It's not a way of shuffling that I like, mostly on the grounds that it's O(n log n) for no good reason when it's easy to implement an O(n) shuffle. The code in the question "works" by basically giving a random (hopefully unique!) number to each element, then ordering the elements according to that number.
I prefer Durstenfeld's variant of the Fisher-Yates shuffle which swaps elements.
Implementing a simple Shuffle extension method would basically consist of calling ToList or ToArray on the input then using an existing implementation of Fisher-Yates. (Pass in the Random as a parameter to make life generally nicer.) There are plenty of implementations around... I've probably got one in an answer somewhere.
The nice thing about such an extension method is that it would then be very clear to the reader what you're actually trying to do.
EDIT: Here's a simple implementation (no error checking!):
public static IEnumerable<T> Shuffle<T>(this IEnumerable<T> source, Random rng)
{
T[] elements = source.ToArray();
// Note i > 0 to avoid final pointless iteration
for (int i = elements.Length-1; i > 0; i--)
{
// Swap element "i" with a random earlier element it (or itself)
int swapIndex = rng.Next(i + 1);
T tmp = elements[i];
elements[i] = elements[swapIndex];
elements[swapIndex] = tmp;
}
// Lazily yield (avoiding aliasing issues etc)
foreach (T element in elements)
{
yield return element;
}
}
EDIT: Comments on performance below reminded me that we can actually return the elements as we shuffle them:
public static IEnumerable<T> Shuffle<T>(this IEnumerable<T> source, Random rng)

▸ SUPPLIED DATA

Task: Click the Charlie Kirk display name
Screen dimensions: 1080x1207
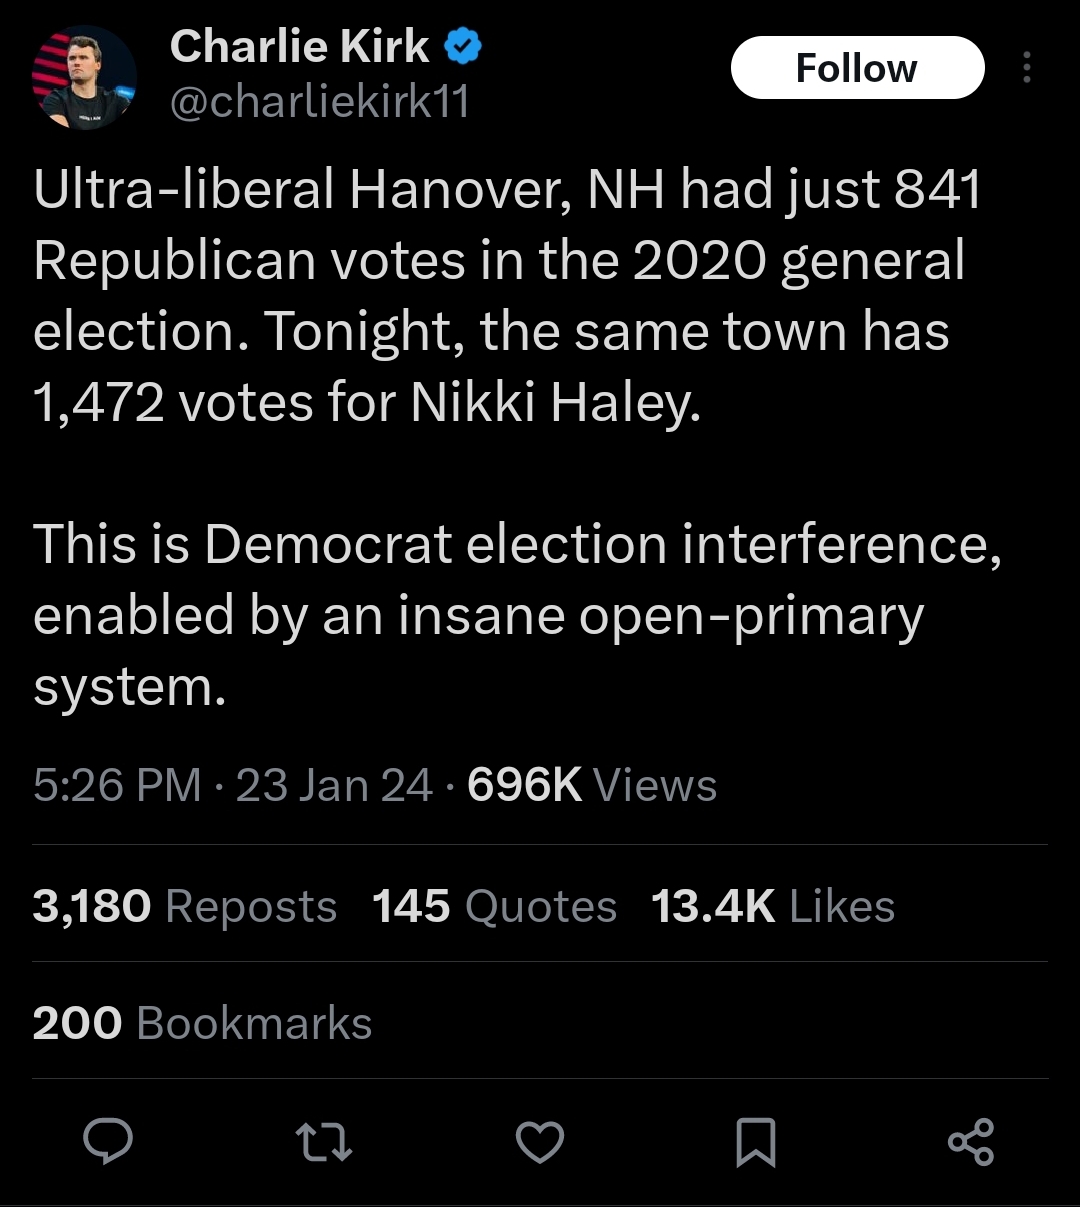Action: pos(299,46)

▸ WHAT YOU ARE ASKED TO DO
Write out everything in the shuffling passage above from "Implementing a simple" down to "elements.Length-1; i > 0; i--)".

▸ EXERCISE OUTPUT
Implementing a simple Shuffle extension method would basically consist of calling ToList or ToArray on the input then using an existing implementation of Fisher-Yates. (Pass in the Random as a parameter to make life generally nicer.) There are plenty of implementations around... I've probably got one in an answer somewhere.
The nice thing about such an extension method is that it would then be very clear to the reader what you're actually trying to do.
EDIT: Here's a simple implementation (no error checking!):
public static IEnumerable<T> Shuffle<T>(this IEnumerable<T> source, Random rng)
{
T[] elements = source.ToArray();
// Note i > 0 to avoid final pointless iteration
for (int i = elements.Length-1; i > 0; i--)